Cohassett Avenue in Lakewood took its name from Cohasset, Mass., with a second "t" added in the process.
Nelson Cotabish, a Lakewood mayor, was responsible for the naming. While traveling for the National Carbon Co., he had visited the small New England town and was impressed by a certain quaintness achieved in no small measure by its cobblestone houses.
Actually, it was the mayor's wife Nellie who first proposed the appellation, and then he carried through on her suggestion.
Later Cotabish built a home at the corner of Detroit and Cohassett avenues that was made in part from cobblestones. It was a modified Dutch colonial with a wavy roof and a turret. It had 23 rooms plus a ballroom on the third floor.

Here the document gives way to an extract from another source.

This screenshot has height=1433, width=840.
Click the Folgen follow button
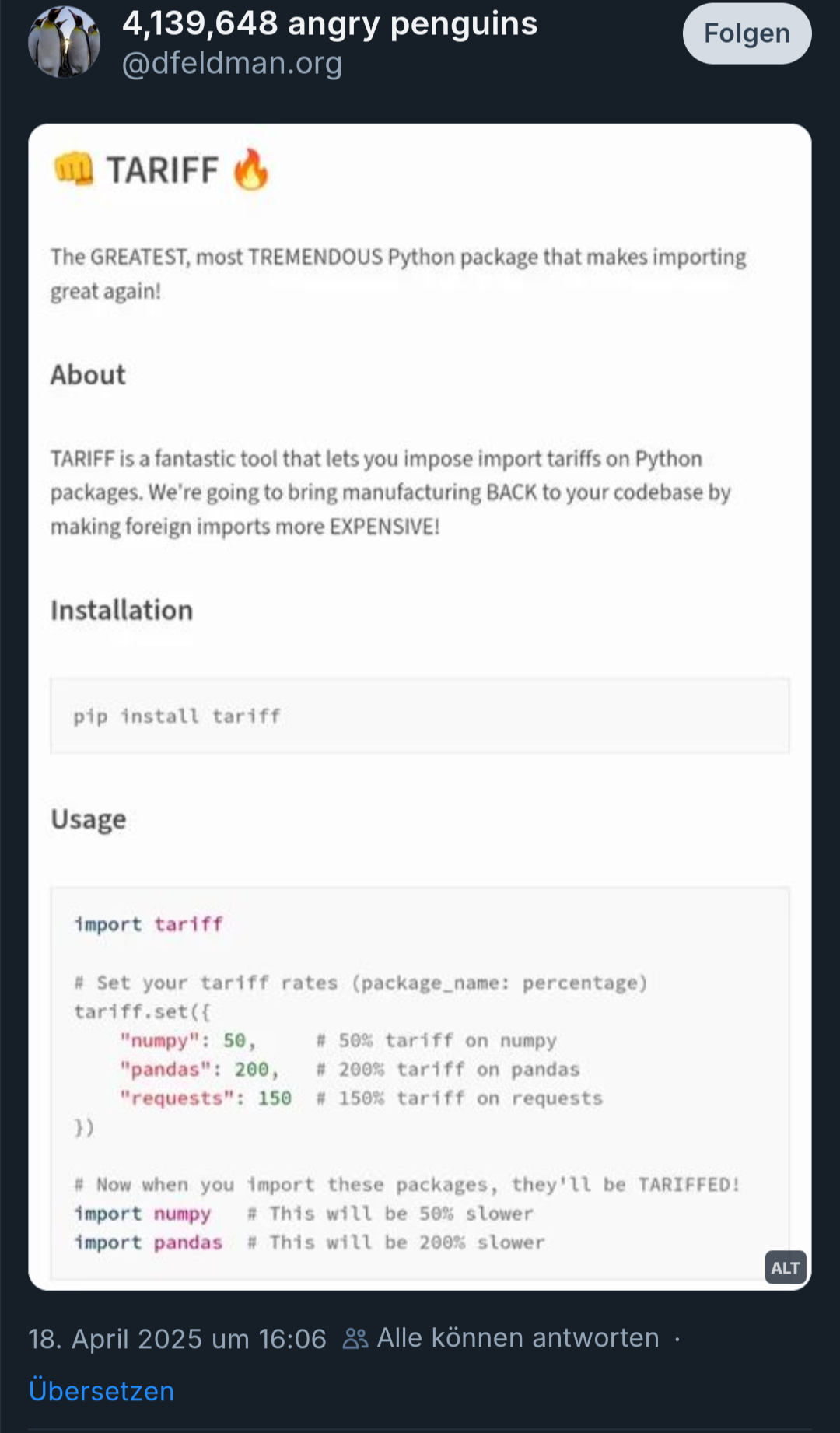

About 1943, after the death of Nelson and his wife, daughter Vida Cotabish Logan offered the home to the city as a youth center. However, it was never accepted. Vida and her husband, Walter Logan, who was program and music director of radio station WTAM, had used the third-floor ballroom as a dancing school.

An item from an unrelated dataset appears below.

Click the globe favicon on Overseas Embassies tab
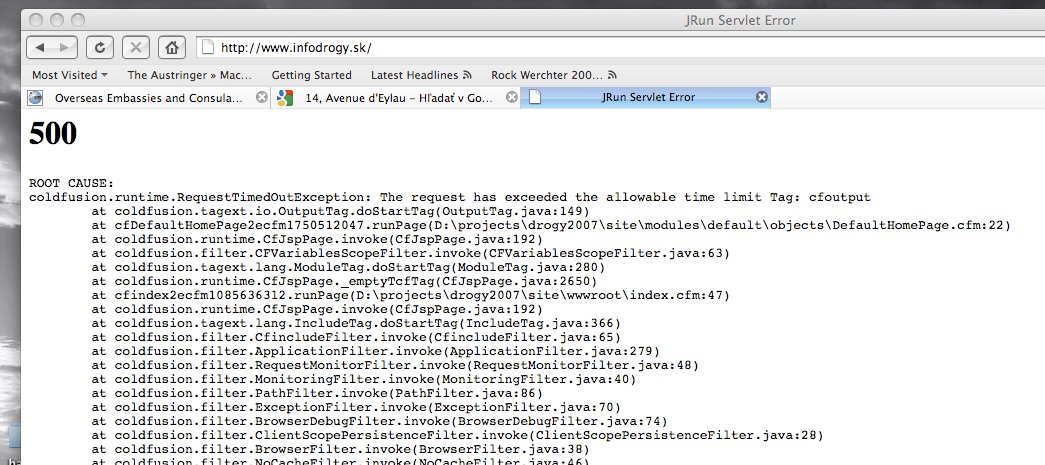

The frontage of the Cotabish residence on the north side of Detroit Avenue stretched the entire block from Cohassett to Grace Avenue, according to niece Grace Cotabish of Lakewood.

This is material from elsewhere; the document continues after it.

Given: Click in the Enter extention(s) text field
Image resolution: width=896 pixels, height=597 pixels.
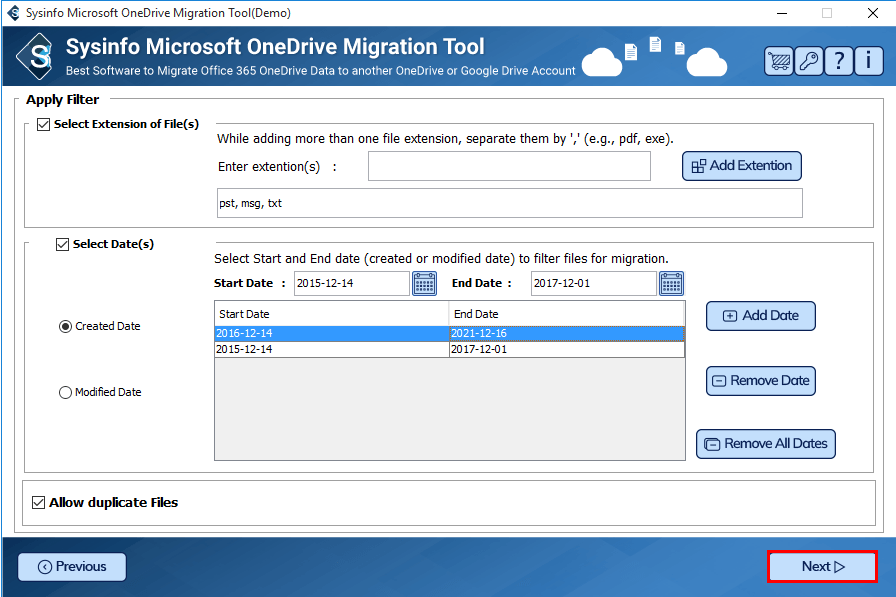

Grace also remembers her uncle's bounteous garden on the Grace corner. It produced, among other things, enormous Ponderosa tomatoes, which, even at that time, on that frontage, must have cost $5 a pound to raise, she said.
Nelson Cotabish was described as "a brisk, practical man with boundless energy." He came to Lakewood as National Carbon's general sales manager in 1892. While mayor here, Lakewood was incorporated as a city. Incorporation date was Feb. 17, 1911.
He approved acquisition of the first motor-driven fire equipment in this section of Ohio in 1910. Also, he arranged for buying the Tegardine home at Warren and Detroit for $15,500 to serve as City Hall. Several years later, the city realized a profit of $40,500 by selling 100 feet of this site for $56,000.
A version of this article by Dan Chabek appeared in the Lakewood Sun Post December 15, 1988. Reprinted with permission.